A federal judge in Connecticut has denied most of Cigna Health and Life Insurance’s claims in its request to dismiss a lawsuit which alleges that the company artificially inflated prescription drug costs in violation of the health insurance policies of its clients.
The ruling by U.S. District Judge Warren Eginton, issued last week, means the class-action lawsuit against both Cigna and OptumRx Inc. will move forward. The insurance giant hired OptumRx as its pharmacy benefits manager to negotiate drug prices on behalf of Cigna and the Cigna network.
The October 2016 lawsuit, filed on behalf of five individuals who were covered by Bloomfield-based Cigna, alleges the two companies conspired over several years to make consumers pay higher prices for prescription drugs. The defendants allegedly misrepresented the costs of the drugs through increased charges to patients and then “clawbacks” to get a larger portion of patients’ payments.

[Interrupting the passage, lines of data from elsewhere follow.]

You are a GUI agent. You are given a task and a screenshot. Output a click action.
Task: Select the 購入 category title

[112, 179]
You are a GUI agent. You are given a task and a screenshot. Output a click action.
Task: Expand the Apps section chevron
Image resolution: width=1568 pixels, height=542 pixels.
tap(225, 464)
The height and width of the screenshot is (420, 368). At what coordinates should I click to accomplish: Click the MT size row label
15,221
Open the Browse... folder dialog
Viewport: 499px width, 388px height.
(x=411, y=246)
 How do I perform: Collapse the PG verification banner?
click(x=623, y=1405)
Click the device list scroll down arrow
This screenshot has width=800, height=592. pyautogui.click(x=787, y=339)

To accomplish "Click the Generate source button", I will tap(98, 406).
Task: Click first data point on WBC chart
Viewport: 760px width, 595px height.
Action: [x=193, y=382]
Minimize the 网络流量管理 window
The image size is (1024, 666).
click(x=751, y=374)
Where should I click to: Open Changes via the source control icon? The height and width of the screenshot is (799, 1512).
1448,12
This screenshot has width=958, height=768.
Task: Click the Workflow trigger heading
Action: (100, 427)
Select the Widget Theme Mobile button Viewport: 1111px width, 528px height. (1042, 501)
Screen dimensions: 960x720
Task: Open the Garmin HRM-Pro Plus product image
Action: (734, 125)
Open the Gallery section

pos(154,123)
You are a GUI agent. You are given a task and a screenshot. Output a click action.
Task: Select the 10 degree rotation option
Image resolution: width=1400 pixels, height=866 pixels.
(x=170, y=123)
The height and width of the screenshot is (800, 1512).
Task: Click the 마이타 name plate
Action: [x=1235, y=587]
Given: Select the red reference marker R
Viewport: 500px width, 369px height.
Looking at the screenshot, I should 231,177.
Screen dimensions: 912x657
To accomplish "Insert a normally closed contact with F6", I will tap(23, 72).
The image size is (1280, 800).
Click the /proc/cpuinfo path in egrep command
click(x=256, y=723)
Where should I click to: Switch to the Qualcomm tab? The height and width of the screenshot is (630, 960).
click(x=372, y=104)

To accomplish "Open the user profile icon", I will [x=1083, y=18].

In his ruling, Eginton, who presides in Bridgeport, wrote, in part: “The court finds the plaintiffs have plausibly alleged more than an entitlement to lower-cost prescription drugs or breach of contract. … The complaint plausibly alleges the defendant CIGNA acted with scienter by alleging that it intentionally sought to charge excess amounts for prescription drugs and that it required the pharmacies to conceal from the insureds the amounts of the prescription drug costs.”
The lawsuit claims violation of the Employee Retirement Income Security Act (ERISA) and violation of the Racketeer Influenced and Corrupt Organization Act (RICO) against both defendants. Eginton denied the motion to dismiss most claims, but did dismiss the RICO claim against OptumRx, while keeping the RICO claim against Cigna.
The lawsuit cites numerous alleged examples of the defendants and their agents taking clawback and/or so-called spread payments thousands of times each day from pharmacies across the country. Examples cited in the lawsuit show a class member in November 2014 paid a pharmacy a $20 co-payment for the prescription drug Amlodipine Besylate, 1,043 percent more than the actual $1.75 fee paid to the pharmacist. Without disclosing it to the consumer, the lawsuit alleges, the defendants clawed back the $18.25 overcharge.
In another cited case, a class member, also in November 2014, paid a pharmacy a $20 co-payment for the prescription drug Clopidogrel, a 468 percent premium over the actual $3.52 fee paid to the pharmacist. Again without disclosing it to the customer, defendants clawed back the $16.48 overcharge, the lawsuit states.